Lauren Stonebanks, 36, from Edinburgh, said she was on a bus when a woman shouted: "Get your passport, you're f****** going home."
Ms Stonebanks, who is half Indo-Caribbean and half white Scottish, has noticed an increase in racist slurs since the EU referendum result was announced.
She believes the Brexit vote has made people "bolder" and "changed the tone of things".
Ms Stonebanks told the Press Association: "They now think that 52% of people who voted agree with them, or at least some of them do. It's also changed the tone. Prior to Brexit there would be no point in her telling me I was going home.
"She might have said something like 'You lot should be going home, you lot don't belong here'. But telling me that I am going home, that is definitely a post-Brexit consequence."
Recalling the incident, which took place on June 27 and left her "shaking for ages", she said: "I was terrified. She was there, she had three people with her, two men and another woman, and I haven't had that sort of abuse since the 1980s.

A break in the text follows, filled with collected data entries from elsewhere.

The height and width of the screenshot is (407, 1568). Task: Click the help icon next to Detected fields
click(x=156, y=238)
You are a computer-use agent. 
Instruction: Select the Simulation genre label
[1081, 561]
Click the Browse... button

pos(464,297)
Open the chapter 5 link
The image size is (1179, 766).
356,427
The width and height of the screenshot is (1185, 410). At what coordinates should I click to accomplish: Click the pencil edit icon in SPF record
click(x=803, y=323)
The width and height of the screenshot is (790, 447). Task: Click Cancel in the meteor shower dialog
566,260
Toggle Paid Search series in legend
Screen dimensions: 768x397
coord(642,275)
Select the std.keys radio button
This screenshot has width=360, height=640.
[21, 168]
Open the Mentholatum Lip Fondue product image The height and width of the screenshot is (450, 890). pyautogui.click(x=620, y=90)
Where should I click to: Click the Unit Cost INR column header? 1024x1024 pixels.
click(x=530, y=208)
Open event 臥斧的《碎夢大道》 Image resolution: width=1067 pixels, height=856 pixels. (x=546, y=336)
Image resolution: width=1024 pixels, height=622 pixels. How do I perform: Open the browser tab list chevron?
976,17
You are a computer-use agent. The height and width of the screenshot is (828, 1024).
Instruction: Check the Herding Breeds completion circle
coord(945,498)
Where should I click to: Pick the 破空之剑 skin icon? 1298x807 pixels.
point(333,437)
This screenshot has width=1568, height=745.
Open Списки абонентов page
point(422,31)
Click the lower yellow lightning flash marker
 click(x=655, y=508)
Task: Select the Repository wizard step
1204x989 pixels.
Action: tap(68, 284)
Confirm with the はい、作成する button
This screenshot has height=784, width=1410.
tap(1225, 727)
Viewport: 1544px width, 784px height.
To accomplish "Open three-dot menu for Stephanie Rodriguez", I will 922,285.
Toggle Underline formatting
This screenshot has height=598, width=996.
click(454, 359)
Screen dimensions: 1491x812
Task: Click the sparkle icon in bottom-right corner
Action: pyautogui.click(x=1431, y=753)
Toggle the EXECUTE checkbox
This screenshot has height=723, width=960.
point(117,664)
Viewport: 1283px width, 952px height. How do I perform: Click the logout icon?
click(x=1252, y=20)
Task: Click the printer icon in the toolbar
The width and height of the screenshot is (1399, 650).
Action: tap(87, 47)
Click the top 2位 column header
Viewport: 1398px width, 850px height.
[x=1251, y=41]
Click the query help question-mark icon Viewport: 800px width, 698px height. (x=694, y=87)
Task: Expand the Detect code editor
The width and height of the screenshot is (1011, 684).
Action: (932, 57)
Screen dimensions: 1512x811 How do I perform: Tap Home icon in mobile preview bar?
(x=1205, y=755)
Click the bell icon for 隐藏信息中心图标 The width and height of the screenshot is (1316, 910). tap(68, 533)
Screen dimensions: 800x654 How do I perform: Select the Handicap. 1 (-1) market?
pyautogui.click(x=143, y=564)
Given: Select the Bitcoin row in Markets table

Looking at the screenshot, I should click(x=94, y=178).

"And that sort of abuse, the stuff I got in the 1980s when I was a child, usually came with physical violence. It took me back to then. I used to come home from school covered in bruises because the other kids would kick the shit out of me. I was the only non-white child in that school."
She added: "It used to be really bad in the 80s and the 90s and then it kind of tailed off, I didn't get very much, just maybe the odd thing, the odd racial slur here or there.
"As Ukip started getting more and more popular and (Nigel) Farage was spending more time on TV, the slurs started to increase again, and then since Brexit there's been this sort of stuff, so there's definitely been a rise recently, and I've noticed it."
Ms Stonebanks said some people "don't realise that there are some citizens of this country who are not white", adding: "They would like Britain to be all white. But it's never really been all white. I don't feel like I belong in my own country, and there's nowhere else for me to go."
She did not say anything to the woman that day, but she said: "There's a part of me that wishes I'd said 'Actually I don't need my passport to go home, I just need my bus ticket'. But that's not me, I tend to panic."
Almost a fortnight on, Ms Stonebanks said she is still "wary" of going out, adding: "I'm still a bit wary of large groups of rather vocal white people."
Chief Superintendent Barry McEwan of Police Scotland's safer communities department said the force has "not witnessed any increase in the level of reports being received", adding: "However we acknowledge that often these incidents go unreported.
"I would encourage any person who has been the victim of, or witness to, any type of hate incident to report it to Police Scotland."